OLS analyses, OLS regression = Ordinary Least Squares

"least squares" = fit your regression line to the least amount of residual (error)

smallest sum of all squared distances (errors) to the line = that process is least squares error scores (OLS)
differences in both the y scores and in the x scores can both be due to sampling error (error unique to this sample, sampling error)

sampling error has a direct impact on where the regression line is drawn

the regression line is impacted by sampling error.
the sampling error in your sample is unique to that sample; the regression line will capitalize on ALL the variance in x and y, regardless of if it's from sampling error or true variance, to maximize the effect observed.
therefore the r-squared is biased.
therefore we need to find variance based on sampling error, and correct for it = adjusted r-squared.

there are different kinds of corrections that you can make to r-squared.

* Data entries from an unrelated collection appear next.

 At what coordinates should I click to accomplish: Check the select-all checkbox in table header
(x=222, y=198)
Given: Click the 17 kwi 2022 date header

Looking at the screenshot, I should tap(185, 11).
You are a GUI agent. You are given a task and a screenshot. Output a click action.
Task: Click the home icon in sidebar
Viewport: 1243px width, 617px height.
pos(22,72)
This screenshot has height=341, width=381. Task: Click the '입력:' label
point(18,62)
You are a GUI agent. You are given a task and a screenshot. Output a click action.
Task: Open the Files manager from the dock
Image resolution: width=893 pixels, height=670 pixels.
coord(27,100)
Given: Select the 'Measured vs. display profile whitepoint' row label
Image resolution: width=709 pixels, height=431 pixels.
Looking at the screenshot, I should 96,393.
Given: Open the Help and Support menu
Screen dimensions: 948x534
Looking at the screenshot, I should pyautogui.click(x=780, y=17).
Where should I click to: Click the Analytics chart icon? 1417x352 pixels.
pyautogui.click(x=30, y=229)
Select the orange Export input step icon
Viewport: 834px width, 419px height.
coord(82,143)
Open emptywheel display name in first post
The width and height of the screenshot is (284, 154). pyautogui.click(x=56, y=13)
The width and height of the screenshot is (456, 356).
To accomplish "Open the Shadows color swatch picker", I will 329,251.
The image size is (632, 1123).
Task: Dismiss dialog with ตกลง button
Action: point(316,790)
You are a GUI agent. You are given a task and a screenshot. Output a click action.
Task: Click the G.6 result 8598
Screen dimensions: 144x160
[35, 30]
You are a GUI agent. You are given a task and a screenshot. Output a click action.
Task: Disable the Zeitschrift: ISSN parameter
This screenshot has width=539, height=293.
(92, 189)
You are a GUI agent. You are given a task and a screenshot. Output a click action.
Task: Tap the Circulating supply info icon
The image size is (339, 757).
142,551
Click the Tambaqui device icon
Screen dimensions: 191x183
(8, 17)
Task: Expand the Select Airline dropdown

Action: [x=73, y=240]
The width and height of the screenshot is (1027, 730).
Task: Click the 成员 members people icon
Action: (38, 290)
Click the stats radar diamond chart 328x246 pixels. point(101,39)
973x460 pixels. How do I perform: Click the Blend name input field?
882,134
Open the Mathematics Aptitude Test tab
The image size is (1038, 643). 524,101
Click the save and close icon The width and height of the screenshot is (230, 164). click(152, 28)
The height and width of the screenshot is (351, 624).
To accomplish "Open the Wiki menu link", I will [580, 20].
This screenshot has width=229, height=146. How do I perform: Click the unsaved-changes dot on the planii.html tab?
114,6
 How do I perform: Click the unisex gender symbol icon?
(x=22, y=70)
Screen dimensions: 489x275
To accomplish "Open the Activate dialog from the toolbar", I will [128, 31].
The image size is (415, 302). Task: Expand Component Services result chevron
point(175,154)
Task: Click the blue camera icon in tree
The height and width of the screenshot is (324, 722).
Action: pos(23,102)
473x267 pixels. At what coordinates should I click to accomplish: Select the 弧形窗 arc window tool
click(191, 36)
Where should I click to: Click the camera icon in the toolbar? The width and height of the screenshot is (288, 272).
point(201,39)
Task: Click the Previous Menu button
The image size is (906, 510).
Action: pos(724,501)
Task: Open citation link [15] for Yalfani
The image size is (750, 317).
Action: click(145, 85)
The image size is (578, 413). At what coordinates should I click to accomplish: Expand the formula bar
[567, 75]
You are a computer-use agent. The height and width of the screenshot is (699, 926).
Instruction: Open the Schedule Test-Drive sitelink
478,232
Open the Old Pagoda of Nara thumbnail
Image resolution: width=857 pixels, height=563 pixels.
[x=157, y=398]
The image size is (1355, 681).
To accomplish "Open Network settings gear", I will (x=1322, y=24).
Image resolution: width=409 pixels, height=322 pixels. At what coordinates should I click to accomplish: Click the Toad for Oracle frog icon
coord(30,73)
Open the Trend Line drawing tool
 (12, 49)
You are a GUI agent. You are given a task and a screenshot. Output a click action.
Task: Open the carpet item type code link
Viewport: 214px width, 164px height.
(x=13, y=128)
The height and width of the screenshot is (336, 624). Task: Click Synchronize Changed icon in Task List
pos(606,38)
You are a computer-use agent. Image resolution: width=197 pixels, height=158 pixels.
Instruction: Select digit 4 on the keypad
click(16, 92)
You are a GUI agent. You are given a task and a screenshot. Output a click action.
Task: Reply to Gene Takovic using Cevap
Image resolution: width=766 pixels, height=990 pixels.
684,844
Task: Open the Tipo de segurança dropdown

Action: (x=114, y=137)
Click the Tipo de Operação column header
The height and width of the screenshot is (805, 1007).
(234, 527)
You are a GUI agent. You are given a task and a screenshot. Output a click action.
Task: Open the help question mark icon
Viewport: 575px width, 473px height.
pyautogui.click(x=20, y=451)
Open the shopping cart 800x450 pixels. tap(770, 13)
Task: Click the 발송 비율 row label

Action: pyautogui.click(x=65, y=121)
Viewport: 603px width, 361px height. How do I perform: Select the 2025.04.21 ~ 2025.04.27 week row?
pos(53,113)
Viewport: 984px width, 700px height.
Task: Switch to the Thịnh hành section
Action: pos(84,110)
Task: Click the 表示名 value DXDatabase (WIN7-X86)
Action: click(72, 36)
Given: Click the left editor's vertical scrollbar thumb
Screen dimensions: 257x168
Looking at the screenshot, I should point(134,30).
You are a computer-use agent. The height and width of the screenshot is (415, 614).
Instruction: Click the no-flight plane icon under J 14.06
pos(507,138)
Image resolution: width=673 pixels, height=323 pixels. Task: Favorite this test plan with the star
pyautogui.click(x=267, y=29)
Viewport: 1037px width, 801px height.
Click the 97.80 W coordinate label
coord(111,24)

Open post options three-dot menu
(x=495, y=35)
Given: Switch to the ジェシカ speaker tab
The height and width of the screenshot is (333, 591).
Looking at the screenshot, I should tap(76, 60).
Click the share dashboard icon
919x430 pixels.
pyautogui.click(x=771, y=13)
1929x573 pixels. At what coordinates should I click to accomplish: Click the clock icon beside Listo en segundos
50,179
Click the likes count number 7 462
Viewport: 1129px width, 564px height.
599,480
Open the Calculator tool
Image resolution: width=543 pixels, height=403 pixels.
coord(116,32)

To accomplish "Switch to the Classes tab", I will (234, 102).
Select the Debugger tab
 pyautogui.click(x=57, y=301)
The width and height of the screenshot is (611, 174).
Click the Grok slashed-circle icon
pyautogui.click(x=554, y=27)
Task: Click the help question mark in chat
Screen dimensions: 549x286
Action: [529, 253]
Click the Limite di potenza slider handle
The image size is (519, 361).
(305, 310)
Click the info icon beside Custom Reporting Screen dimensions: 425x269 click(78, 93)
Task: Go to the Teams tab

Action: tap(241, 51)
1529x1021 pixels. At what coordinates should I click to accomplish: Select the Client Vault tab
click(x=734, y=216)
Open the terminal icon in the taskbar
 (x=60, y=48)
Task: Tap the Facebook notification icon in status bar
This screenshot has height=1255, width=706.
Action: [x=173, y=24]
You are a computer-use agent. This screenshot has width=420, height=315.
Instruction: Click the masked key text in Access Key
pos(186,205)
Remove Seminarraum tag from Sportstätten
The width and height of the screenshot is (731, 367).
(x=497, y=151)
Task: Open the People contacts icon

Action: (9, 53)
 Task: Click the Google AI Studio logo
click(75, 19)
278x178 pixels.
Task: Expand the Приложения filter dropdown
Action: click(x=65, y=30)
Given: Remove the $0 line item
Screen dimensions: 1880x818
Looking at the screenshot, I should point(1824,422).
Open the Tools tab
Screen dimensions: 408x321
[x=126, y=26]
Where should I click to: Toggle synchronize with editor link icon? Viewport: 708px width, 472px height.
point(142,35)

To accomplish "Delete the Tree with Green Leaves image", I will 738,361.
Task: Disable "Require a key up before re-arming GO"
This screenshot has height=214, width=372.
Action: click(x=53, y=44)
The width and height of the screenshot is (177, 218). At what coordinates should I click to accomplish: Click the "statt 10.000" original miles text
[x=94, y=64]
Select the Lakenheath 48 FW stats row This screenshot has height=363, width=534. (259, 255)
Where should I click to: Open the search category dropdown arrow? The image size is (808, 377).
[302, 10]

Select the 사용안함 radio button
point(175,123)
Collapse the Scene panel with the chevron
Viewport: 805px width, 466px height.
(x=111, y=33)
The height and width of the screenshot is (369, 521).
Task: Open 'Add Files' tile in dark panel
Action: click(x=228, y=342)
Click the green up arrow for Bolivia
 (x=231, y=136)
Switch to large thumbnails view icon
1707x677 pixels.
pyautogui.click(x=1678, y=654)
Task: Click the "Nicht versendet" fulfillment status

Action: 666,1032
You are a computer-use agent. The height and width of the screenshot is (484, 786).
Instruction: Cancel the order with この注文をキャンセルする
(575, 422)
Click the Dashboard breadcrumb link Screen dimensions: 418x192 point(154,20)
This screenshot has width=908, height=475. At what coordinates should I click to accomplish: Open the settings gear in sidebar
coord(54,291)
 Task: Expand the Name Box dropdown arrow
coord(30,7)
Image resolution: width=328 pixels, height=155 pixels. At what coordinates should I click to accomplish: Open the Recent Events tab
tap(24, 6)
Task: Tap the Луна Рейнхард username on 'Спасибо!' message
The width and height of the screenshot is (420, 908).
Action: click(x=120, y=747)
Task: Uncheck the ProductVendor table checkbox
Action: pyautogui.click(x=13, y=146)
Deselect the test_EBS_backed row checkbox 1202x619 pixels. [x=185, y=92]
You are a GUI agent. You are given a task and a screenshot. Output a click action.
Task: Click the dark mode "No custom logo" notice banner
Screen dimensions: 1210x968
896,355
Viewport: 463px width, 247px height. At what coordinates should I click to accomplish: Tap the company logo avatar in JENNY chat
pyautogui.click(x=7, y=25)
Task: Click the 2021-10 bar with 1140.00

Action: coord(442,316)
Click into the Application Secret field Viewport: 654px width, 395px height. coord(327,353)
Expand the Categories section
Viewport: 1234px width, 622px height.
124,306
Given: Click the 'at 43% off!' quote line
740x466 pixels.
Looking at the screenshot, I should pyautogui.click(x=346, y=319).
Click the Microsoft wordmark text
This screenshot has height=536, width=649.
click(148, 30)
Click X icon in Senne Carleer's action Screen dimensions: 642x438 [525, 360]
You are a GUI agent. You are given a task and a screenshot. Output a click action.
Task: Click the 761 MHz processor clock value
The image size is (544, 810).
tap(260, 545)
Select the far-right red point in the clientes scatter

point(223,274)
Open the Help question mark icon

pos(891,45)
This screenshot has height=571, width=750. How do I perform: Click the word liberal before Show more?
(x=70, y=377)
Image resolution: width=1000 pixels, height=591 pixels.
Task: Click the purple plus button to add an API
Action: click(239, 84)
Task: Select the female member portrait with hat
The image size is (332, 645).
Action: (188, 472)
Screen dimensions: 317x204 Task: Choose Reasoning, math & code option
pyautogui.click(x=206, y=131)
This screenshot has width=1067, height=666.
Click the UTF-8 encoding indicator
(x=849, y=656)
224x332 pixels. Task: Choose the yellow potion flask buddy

there are two levels of sampling error:

the current sample
and for the future sample

what affects sampling error? (all these corrections assume a truly random sample)

n (size of the sample); the larger the sample, the lower the sampling error; as n goes down, we need to correct more
number of variables (k) you've measured; the more you measure, the greater changes you have of error
theoretical population effect; population r-squared that includes future groups to be measured; the effect you would get if you measured everyone in the population. as the theoretical population effect is bigger, there is less sampling error.

does total GRE score predict grad-level GPA? -- for all students in the US. assume that it's perfect, r-squared (1).

what might the scatterplot look like? all points would be on the regression line. (population effect would be perfect).
sample 20 people from that population: what r-squared would you expect? 1; because the r-squared of the population is PERFECT, then inherently any sample from that population is also PERFECT.
(doesn't even matter how you choose your sample, in all cases it would be 1.)

what is the population r was 0? you don't know what a sample would be from that population of no effect.
as the population effect goes down, the sampling error goes up.

there are many forms of corrections; we're going to look at just one.

this is a theoretical correction, therefore there are different ways to produce a correction formula;

some may be more or less accurate based on the situation.

the Ezekiel correction (or Whrry correction) is what we're looking at. (this is what SPSS uses.)

this attempts to account for all three things that affect sampling error.
from r-squared to the adjusted r-squared = shrinkage.
the amount of shrinkage suggests the amount of sampling error.
if there is a large amount of shrinkage, there are huge problems with your sample--much sampling error.
your r-squared for your sample is your best estimate of the theoretical population effect (population r-squared).
typically not the most accurate correction method.

(using data from first homework to calculate shrinkage.)

if your adjusted-r-squared is largely different, it can change your interpretation of the data--go with the adjusted-r-squared value. BUT BE CLEAR that that is NOT the effect that you observed in your study, but that it ACCOUNTS for SAMPLING ERROR. (report BOTH r-squared values and discuss shrinkage amount; you might even theorize what the sampling error is, if you have clues and if it's relevant to the study.)
(in the first homework, number of variables and n were held constant; so the theoretical population effect is the only thing that's being corrected for here.)